- **Tâche demandée a**:
Indiquez uniquement le nombre de lignes de la liste ci-dessous qui contiennent la chaîne « value », en tenant compte de la casse.

- **Texte extrait**:
<<<<

Phil savait, Dieu en est témoin, il savait parfaitement ce que c’est d’être un paria, et il avait détesté le monde par crainte que le monde ne le déteste en premier.

Les premiers mots
Phil se chargeait toujours des castrations; il tranchait d’abord l’enveloppe du scrotum et la jetait de côté; il pressait ensuite le premier , puis le second testicule vers le bas, incisait la membrane couleur arc-en-ciel qui l’entourait, l’arrachait et le jetait dans le feu où rougeoyaient les fers à marquer.
Ces deux frères ont vraiment tout réussi. Leur ranch est un des plus riches et leur réputation n’est plus à faire. Âgés d’une quarantaine d’années, George et Phil n’ont besoin de personne et surtout pas d’une bonne femme, veuve avec un gamin qui irait s’amouracher d’un des deux. Mais c’était sans compter l’arrivée de Rose, femme d’un médecin suicidé et mère d’un garçon sensible. Quand George la rencontre, il ressent immédiatement l’amour qu’il n’avait jamais connu alors. C’est tout naturellement qu’elle s’installe, au grand dam de Phil, dans la maison familiale. Phil, ce roman à lui tout seul. Un personnage ô combien détestable, manipulateur, rustre, ayant assez d’intelligence pour savoir piquer là et quand il faut.
Phil avait un esprit pénétrant, curieux – un esprit qu’il enrichissait et qui déroutait maquignons et voyageurs de commerce. Car, pour ces gens, un homme qui s’habillait comme Phil, qui parlait comme Phil, qui avait les cheveux et les mains de Phil, devait être simplet et illettré. Or, ses habitudes et son aspect obligeaient ces étrangers à modifier leur conception de ce qu’est un aristocrate, à savoir quelqu’un qui peut se permettre d’être lui-même.

>>>>

- **Tâche demandée b**:
Prolongez le texte extrait ci-dessus, consacré à Phil et à son frère George, en reprenant après sa dernière phrase.

Entrées de données enregistrées
<<<<

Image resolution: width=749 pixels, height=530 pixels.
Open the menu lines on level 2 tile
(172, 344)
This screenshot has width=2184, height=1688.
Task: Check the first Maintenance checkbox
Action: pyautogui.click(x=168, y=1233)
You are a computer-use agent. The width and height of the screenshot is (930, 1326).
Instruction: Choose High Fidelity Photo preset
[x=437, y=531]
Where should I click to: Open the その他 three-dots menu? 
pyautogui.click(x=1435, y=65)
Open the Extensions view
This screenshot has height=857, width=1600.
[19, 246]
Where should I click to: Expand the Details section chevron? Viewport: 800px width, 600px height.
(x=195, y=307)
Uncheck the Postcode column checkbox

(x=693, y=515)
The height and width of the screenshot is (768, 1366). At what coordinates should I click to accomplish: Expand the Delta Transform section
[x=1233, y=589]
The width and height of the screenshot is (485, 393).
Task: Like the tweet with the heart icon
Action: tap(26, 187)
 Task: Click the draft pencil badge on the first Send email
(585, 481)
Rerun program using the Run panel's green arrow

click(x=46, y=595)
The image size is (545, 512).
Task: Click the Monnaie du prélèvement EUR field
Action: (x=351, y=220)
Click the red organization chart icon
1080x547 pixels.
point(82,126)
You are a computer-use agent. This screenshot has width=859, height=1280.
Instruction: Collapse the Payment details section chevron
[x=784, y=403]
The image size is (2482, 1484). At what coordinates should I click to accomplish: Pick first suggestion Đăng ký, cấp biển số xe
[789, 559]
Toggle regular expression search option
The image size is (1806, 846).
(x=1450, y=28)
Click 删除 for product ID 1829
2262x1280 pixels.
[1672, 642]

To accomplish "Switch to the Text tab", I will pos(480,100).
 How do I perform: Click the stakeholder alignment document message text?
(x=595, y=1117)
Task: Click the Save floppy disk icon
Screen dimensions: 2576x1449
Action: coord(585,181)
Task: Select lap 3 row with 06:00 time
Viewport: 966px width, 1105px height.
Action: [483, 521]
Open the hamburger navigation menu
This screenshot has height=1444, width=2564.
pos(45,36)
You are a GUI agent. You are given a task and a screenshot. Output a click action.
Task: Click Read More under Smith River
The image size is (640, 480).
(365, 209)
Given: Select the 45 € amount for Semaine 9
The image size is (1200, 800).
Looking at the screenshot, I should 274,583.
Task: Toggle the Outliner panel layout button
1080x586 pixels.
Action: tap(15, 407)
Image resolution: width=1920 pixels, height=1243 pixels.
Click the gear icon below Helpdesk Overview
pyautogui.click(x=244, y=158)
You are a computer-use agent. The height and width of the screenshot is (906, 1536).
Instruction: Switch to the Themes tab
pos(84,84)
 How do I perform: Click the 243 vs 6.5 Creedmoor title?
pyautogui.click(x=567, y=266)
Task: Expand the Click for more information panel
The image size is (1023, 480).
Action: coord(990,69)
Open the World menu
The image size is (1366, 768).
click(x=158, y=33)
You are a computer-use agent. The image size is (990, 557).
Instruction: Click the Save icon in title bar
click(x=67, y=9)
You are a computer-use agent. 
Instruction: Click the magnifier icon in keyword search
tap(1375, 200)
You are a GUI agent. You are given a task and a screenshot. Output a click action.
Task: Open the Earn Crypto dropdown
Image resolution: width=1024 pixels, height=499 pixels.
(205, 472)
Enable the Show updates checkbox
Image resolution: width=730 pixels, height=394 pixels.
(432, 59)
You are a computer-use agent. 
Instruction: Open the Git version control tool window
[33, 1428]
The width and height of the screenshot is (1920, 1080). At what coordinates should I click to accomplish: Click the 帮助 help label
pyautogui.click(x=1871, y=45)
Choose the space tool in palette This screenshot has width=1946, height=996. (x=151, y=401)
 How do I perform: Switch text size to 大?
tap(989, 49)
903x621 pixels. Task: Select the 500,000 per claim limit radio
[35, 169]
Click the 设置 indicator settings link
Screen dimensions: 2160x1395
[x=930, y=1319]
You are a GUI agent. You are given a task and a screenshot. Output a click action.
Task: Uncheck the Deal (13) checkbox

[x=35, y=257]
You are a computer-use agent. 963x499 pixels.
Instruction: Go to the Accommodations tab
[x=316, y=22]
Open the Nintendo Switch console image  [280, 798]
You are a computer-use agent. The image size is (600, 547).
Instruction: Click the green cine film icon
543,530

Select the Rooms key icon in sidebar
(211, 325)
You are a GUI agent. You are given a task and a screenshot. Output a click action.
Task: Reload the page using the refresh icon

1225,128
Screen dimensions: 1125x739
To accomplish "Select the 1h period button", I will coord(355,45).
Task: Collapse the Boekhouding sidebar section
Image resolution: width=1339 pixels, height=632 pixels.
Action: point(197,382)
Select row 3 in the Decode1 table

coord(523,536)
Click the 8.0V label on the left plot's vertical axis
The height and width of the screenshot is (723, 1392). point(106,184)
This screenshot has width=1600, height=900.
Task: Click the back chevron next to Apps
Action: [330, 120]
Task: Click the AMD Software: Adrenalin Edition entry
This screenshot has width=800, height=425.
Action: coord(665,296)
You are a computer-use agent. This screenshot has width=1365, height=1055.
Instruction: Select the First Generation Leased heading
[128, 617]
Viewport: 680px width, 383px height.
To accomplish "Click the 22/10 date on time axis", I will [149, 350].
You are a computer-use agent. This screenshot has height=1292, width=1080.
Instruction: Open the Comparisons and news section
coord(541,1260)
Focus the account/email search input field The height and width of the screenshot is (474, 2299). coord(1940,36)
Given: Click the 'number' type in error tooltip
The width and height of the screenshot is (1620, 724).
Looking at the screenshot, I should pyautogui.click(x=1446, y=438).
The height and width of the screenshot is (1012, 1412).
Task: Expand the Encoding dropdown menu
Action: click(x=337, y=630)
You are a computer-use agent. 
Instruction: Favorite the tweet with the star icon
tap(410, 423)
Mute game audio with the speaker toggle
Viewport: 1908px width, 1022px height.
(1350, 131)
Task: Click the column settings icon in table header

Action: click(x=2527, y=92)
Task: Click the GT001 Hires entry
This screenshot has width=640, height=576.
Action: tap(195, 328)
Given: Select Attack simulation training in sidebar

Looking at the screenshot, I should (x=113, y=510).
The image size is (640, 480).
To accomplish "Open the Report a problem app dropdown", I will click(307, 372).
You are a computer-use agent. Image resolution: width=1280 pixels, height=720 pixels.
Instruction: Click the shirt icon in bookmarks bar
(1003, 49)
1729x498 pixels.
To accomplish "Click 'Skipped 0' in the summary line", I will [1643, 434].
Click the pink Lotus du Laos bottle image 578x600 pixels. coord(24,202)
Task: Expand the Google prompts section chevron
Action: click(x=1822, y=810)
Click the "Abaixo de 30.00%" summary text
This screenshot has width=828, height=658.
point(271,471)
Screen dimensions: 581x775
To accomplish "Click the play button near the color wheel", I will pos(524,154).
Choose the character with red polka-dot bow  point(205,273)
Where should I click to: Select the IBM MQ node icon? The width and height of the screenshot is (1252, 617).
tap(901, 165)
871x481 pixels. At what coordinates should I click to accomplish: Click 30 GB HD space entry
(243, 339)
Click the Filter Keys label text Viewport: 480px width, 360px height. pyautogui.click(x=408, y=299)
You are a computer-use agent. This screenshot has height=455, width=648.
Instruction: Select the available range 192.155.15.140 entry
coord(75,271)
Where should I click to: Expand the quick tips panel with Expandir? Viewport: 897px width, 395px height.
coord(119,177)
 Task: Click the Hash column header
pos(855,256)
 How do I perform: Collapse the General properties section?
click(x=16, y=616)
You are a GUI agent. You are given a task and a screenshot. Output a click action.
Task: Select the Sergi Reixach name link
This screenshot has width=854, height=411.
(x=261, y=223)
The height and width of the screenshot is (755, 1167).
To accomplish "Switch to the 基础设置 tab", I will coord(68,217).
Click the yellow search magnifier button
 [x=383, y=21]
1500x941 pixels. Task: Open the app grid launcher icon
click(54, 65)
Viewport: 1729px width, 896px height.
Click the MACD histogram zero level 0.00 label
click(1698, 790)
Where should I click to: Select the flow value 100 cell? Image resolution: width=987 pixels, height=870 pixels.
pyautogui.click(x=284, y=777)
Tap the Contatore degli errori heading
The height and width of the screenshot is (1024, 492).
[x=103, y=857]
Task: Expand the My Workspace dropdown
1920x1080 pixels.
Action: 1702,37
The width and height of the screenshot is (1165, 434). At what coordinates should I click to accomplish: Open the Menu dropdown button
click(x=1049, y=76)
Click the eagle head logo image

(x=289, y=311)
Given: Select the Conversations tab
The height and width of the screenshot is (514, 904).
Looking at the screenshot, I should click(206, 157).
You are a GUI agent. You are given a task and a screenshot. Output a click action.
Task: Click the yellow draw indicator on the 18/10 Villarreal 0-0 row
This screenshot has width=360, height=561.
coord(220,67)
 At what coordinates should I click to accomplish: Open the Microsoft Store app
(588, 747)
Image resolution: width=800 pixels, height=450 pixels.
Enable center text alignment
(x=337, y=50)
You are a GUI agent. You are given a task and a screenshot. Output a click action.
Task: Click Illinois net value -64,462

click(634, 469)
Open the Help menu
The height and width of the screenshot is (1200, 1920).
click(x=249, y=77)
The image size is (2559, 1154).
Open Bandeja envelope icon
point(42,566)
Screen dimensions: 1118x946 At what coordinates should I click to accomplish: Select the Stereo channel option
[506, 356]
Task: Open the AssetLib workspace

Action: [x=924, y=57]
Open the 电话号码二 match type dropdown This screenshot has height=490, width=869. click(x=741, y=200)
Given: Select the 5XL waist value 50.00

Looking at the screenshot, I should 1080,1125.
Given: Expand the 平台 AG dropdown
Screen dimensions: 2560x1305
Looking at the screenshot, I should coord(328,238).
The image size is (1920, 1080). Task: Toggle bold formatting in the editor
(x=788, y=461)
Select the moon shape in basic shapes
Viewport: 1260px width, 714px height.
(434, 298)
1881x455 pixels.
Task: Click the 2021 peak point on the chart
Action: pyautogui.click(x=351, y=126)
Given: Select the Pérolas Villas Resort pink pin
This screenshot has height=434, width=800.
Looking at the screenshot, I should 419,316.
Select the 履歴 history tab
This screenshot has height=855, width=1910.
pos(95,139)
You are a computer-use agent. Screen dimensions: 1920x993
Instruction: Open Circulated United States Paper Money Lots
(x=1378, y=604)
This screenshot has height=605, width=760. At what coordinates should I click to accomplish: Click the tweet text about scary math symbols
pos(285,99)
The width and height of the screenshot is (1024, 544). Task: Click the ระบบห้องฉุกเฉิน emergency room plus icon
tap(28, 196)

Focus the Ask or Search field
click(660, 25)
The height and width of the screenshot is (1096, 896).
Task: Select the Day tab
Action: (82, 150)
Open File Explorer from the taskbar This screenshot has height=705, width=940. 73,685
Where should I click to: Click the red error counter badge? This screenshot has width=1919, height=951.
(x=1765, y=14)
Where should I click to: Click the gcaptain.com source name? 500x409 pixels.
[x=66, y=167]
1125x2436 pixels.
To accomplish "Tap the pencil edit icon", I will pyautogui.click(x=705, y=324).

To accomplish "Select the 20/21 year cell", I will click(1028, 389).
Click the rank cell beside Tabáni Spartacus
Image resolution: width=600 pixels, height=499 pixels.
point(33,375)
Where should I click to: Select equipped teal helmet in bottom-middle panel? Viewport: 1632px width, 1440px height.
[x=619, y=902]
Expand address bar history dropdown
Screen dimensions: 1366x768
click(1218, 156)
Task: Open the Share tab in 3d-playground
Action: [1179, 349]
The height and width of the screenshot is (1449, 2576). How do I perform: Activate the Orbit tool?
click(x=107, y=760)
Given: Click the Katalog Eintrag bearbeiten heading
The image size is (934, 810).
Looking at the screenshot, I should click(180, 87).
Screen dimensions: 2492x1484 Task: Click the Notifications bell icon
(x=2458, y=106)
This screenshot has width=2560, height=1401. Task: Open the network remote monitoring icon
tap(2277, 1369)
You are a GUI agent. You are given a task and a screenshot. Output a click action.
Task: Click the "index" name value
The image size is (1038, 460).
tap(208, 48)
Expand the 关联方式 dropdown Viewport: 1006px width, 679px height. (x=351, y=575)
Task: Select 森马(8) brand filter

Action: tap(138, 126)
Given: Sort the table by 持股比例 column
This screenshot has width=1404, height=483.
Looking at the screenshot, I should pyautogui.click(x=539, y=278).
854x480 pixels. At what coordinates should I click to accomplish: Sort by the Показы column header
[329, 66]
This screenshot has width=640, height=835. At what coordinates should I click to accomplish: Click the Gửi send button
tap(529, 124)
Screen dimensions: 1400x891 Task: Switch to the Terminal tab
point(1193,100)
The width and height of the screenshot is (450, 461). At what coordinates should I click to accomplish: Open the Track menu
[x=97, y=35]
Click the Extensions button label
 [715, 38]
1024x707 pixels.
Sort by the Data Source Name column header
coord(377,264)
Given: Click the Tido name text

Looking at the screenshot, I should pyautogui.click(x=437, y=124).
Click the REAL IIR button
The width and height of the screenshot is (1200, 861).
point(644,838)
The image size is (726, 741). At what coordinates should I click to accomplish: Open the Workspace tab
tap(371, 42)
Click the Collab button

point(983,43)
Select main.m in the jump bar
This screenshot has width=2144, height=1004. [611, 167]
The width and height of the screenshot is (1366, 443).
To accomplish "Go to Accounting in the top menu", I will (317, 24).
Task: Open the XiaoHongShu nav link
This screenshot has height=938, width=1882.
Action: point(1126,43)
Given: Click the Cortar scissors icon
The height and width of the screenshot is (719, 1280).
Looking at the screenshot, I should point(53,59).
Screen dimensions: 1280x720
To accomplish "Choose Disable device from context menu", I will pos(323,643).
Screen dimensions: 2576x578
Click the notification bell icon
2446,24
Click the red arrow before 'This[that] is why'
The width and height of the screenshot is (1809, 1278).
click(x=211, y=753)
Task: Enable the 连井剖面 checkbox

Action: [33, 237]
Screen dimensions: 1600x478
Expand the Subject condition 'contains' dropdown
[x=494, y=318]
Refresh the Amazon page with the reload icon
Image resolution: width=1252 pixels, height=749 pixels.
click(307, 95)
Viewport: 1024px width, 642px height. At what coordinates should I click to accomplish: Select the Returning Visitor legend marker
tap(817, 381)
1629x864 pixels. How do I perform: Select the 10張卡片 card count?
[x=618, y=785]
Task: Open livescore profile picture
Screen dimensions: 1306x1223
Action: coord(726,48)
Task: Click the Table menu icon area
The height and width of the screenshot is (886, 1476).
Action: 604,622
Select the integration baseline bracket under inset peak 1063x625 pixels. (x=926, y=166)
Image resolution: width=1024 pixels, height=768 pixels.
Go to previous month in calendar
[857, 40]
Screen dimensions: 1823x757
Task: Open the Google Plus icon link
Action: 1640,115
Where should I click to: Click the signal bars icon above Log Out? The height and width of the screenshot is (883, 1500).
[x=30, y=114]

>>>>

- **Résultat final a**:
4

- **Résultat final b**:
Sous ses airs de roman de cowboy, ce livre est bien plus que cela. Il égratigne lentement l’image de ce rancher pour laisser la placer à une image peu reluisante, sentant la jalousie à plein nez. On assiste à la lente dépression de Rose qui, malgré l’affection qu’elle porte à George, ne peut se défaire des yeux malveillants de Phil.
Ces deux frères ennemis, on retrouve avec plaisir ce thème assez steinbeckien, ne laissent aucune chance à quiconque de rester dans cette maison. George et son caractère de dominé n’arrive jamais à s’élever au-dessus de son frère. Et Phil profite allègrement de cette aura sournoise qu’il dispense aux gens qui l’entourent. Tragique et noir, Le pouvoir du chien est un roman qui se lit avec cette sensation d’attendre la petite brindille qui pourrait venir enflammer le tout.
Le pouvoir du chien de Thomas Savage
Traduit de l’anglais par Laura Derajinski
Éditions Gallmeister, Collection Totem
288 pages, février 2019 (1967 pour l’édition originale)
Encore un Totem que j’ai très envie d’avoir en ma possession!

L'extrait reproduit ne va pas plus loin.